El foco era enorme. El bebé no podía evitar
pensar cómo se sentiría su perfecta redondez, por lo que, por supuesto, quería llevárselo
a la boca. No entendía porque lo habían dejado de ese lado de la habitación, ¿porque
estaban todo del otro? Pero todos lo miraban, así que estaba bien. Su hermana
le hacía morisquetas. No es que ella no fuerza divertida, pero lo que él
buscaba eran los aros que llevaba puestos, con los que, a pesar de la negativa
paterna, su madre la había vestido para esa ocasión en especial. Justo antes de
que el foco malo hiciera ruido le habían puesto algo en el cuello, pero eran
tan largo que se le perdía más allá de su pancita abultada.

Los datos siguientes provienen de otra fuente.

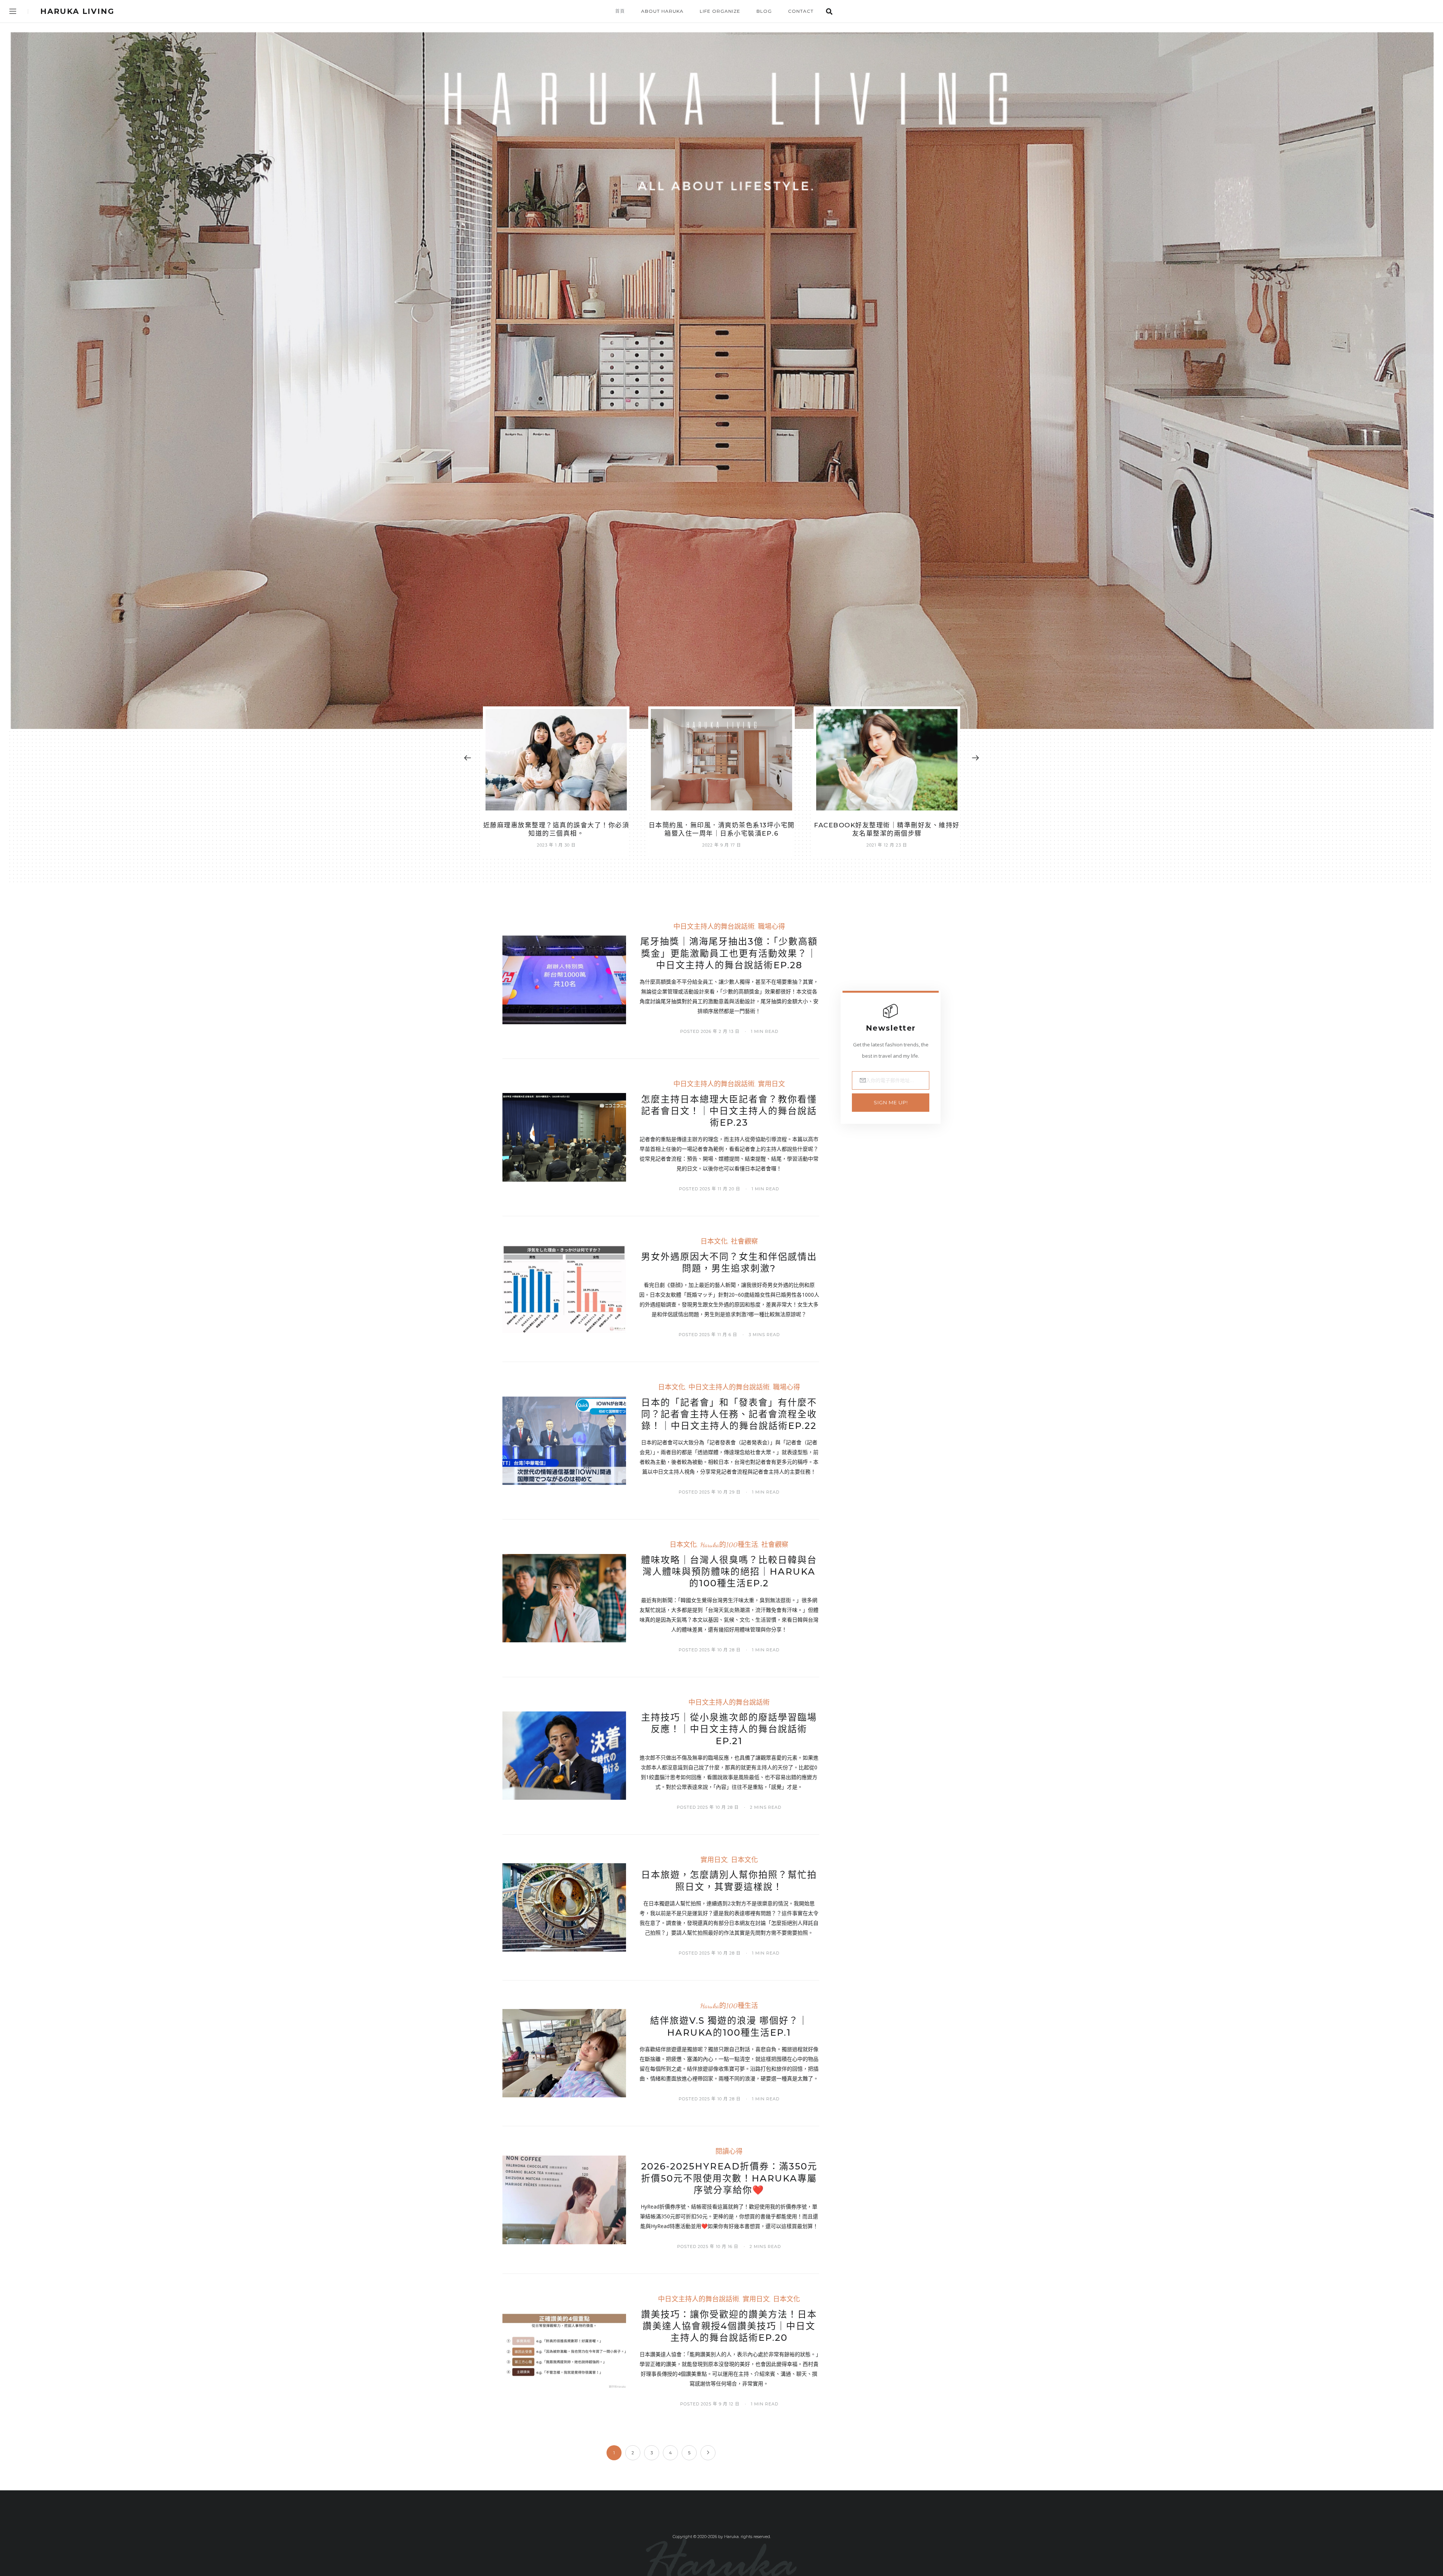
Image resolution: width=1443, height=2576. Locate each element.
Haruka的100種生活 (729, 1545)
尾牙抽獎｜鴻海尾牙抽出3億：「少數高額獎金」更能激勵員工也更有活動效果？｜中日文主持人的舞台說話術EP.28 (729, 953)
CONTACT (801, 11)
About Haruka (662, 11)
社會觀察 (744, 1242)
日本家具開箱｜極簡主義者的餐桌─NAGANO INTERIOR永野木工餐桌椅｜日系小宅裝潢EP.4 (887, 833)
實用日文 (771, 1084)
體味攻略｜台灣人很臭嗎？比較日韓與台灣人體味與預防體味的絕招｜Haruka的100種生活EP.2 (729, 1571)
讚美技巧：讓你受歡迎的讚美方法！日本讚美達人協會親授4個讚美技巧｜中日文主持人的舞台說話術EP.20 (729, 2326)
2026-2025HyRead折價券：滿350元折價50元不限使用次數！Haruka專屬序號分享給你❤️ (729, 2178)
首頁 (620, 11)
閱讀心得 (729, 2152)
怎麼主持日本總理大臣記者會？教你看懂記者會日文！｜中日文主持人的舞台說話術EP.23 (729, 1111)
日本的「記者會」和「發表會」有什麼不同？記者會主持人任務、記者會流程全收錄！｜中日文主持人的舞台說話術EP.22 (729, 1414)
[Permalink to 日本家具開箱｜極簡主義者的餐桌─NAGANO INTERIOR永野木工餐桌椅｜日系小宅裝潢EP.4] (886, 759)
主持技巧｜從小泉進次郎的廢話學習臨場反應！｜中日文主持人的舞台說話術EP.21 (729, 1729)
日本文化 (714, 1242)
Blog (764, 11)
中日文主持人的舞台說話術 (714, 927)
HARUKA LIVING (77, 11)
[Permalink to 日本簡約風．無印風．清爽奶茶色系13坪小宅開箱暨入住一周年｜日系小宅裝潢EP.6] (556, 759)
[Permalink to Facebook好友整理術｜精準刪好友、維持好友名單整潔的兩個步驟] (721, 759)
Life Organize (720, 11)
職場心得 (771, 927)
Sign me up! (891, 1102)
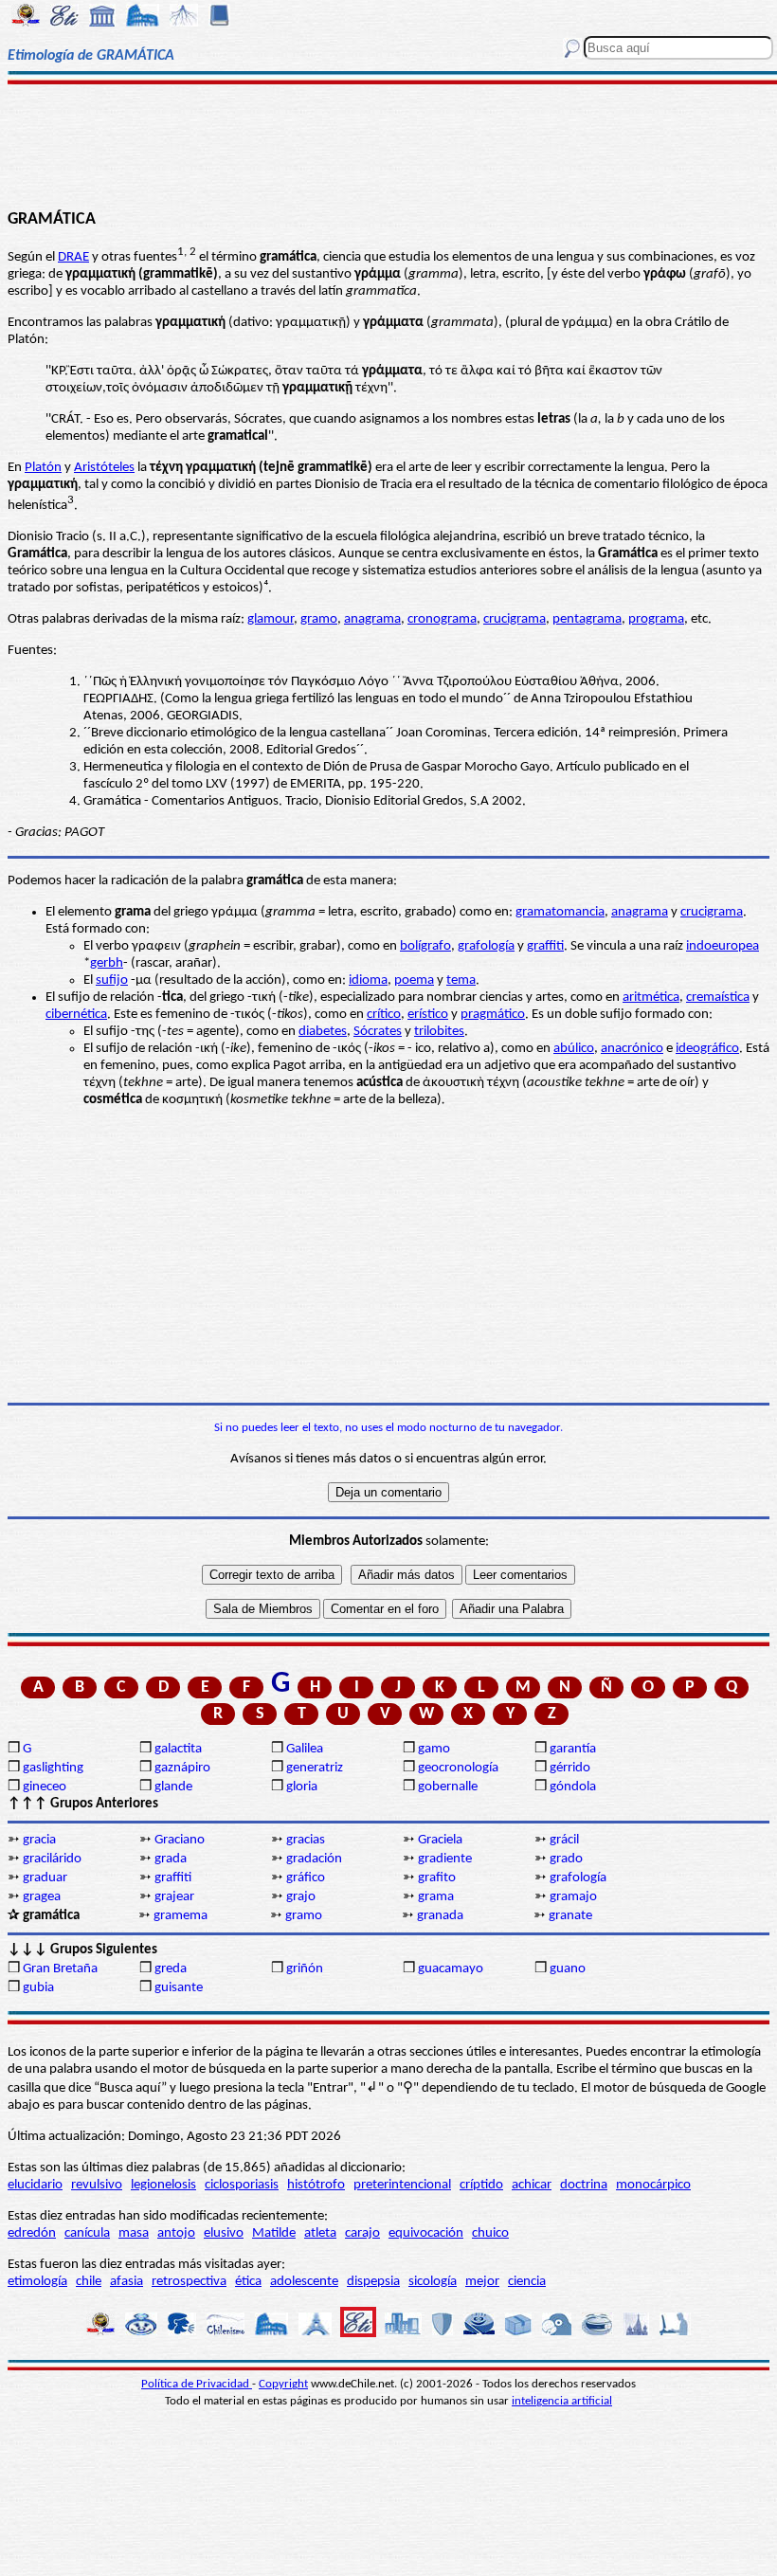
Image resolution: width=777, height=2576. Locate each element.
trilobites (439, 1032)
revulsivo (96, 2185)
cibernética (76, 1014)
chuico (490, 2233)
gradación (314, 1859)
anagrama (372, 619)
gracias (305, 1840)
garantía (573, 1749)
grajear (174, 1897)
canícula (87, 2233)
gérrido (570, 1768)
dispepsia (373, 2282)
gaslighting (53, 1768)
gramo (318, 619)
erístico (427, 1014)
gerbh (106, 963)
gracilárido (52, 1859)
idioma (368, 980)
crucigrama (514, 619)
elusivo (224, 2233)
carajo (362, 2233)
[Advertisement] (388, 144)
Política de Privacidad (196, 2384)
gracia (39, 1840)
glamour (270, 619)
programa (656, 619)
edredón (32, 2233)
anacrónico (632, 1049)
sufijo (112, 980)
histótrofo (316, 2185)
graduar (45, 1878)
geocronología (458, 1768)
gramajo (573, 1897)
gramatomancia (560, 912)
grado (566, 1859)
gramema (181, 1916)
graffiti (545, 946)
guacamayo (450, 1969)
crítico (384, 1014)
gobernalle (448, 1787)
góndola (573, 1787)
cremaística (718, 997)
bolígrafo (425, 946)
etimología (37, 2282)
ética (248, 2282)
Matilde (274, 2233)
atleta (320, 2233)
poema (414, 980)
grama (436, 1897)
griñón (304, 1969)
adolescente (304, 2282)
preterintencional (402, 2185)
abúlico (573, 1049)
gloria (301, 1787)
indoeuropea (722, 946)
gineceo (44, 1787)
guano (568, 1969)
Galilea (304, 1749)
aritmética (651, 997)
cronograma (442, 619)
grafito (437, 1878)
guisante (178, 1988)
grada (170, 1859)
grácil (564, 1840)
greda (170, 1969)
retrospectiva (189, 2282)
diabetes (322, 1032)
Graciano (179, 1840)
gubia (38, 1988)
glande (173, 1787)
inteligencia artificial (562, 2401)
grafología (486, 946)
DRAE (73, 257)
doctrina (583, 2185)
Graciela (440, 1840)
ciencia (527, 2282)
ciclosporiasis (242, 2185)
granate (570, 1916)
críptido (481, 2185)
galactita (178, 1749)
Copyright (283, 2384)
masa (133, 2233)
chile (88, 2282)
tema (461, 980)
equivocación (425, 2233)
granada (440, 1916)
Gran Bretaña (60, 1969)
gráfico (305, 1878)
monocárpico (653, 2185)
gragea (42, 1897)
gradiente (445, 1859)
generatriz (314, 1768)
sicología (432, 2282)
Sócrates (377, 1032)
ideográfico (707, 1049)
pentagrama (587, 619)
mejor (482, 2282)
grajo (301, 1897)
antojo (176, 2233)
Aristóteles (104, 468)
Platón (43, 468)
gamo (434, 1749)
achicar (531, 2185)
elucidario (35, 2185)
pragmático (493, 1014)
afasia (126, 2282)
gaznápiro (182, 1768)
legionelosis (163, 2185)
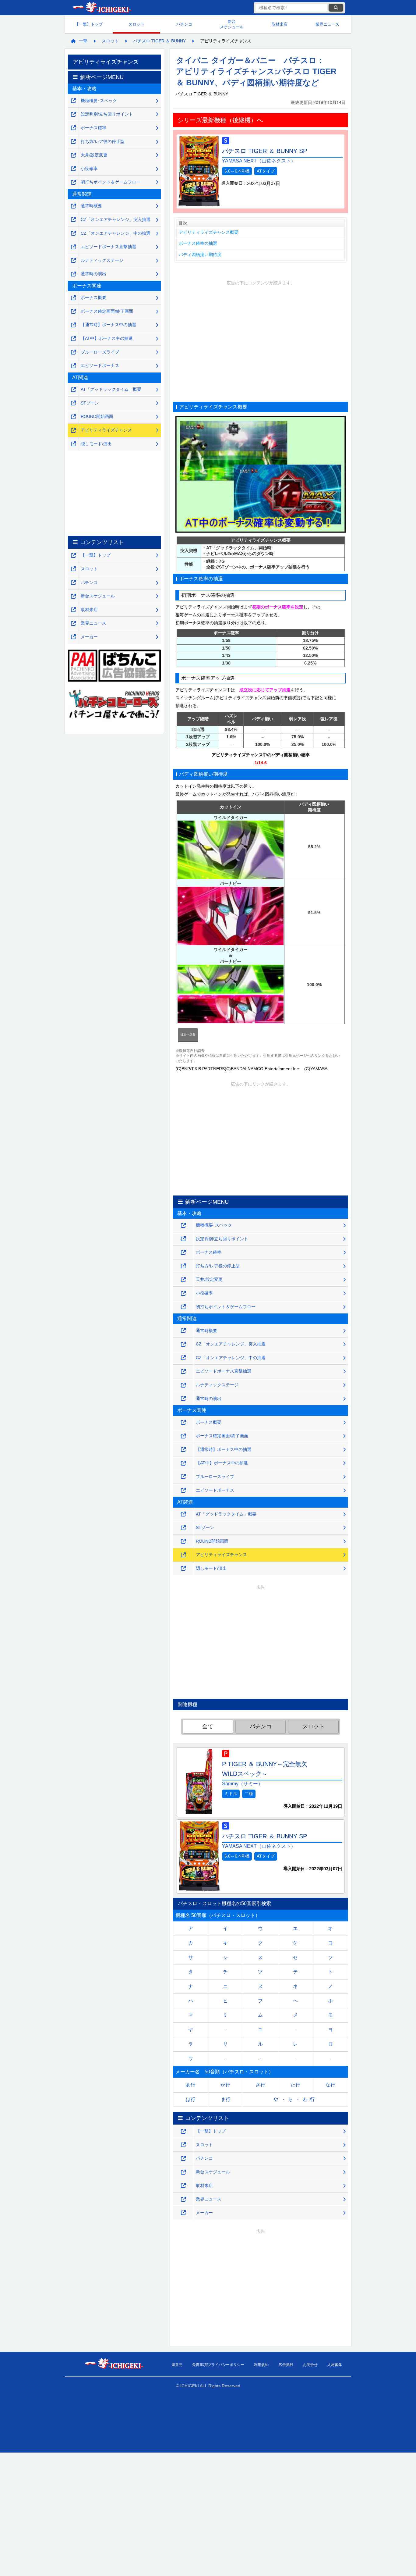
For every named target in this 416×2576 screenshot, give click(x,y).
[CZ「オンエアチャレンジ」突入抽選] (183, 1344)
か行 (225, 2084)
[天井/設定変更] (183, 1279)
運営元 (176, 2364)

Cuando llegaron a casa el segundo hermano
estaba indefectiblemente empapado. El bebé se había dormido con el traqueteo de
los caballos y el mayor estaba apurado. La niña había sostenido las tres fotos
desparramadas en su regazo, y las había comparado. El pequeño y el segundo eran
muy parecidos a papá, mientras que el mayor tenía la nariz inconfundible de
mamá. Se lamentó de que solo fuese hija de parte del padre, y por lo tanto no
pudiese tener su propia foto. Pero no había nada que hacer. Encontraron a la
madre preparando la merienda.
Había sido un éxito. Podía decirse que la
niña tenía un talento natural. Y los chicos no lo habían hecho mal. Dentro de
unas horas oscurecería, y haría fresco, así que habría que prender el hogar. Quizás
unos mates con galletitas antes de ir al cementerio como todos los años para
esa fecha.
Merendaron con ganas. Café con leche para los
niños, mate para el mayor y los padres, y media mamadera para el bebé. La madre
estaba contenta, tres fotos más se sumaban al álbum familiar que había empezado
a narrar en imágenes el crecimiento de sus hijos, con el primogénito, desde
hacía ya veintinueve años. El último había sido una sorpresa, pero por lo menos
tenía la seguridad de que era suyo… Estas fechas siempre la ponían susceptible.
El abuelo paterno había fallecido hacía ya
tres años. Era criador de caballos. Se había caído de un potro alzado cuando
trato de domarlo para proteger a las crías, y no se había vuelto a levantar. El
padre había decidido entonces que sus hijos no se dedicarían nunca a labores
así. Ellos serían médicos y doctores, lejos de las bestias excitadas que podían
cambiar la vida en un instante. O dar vida nueva.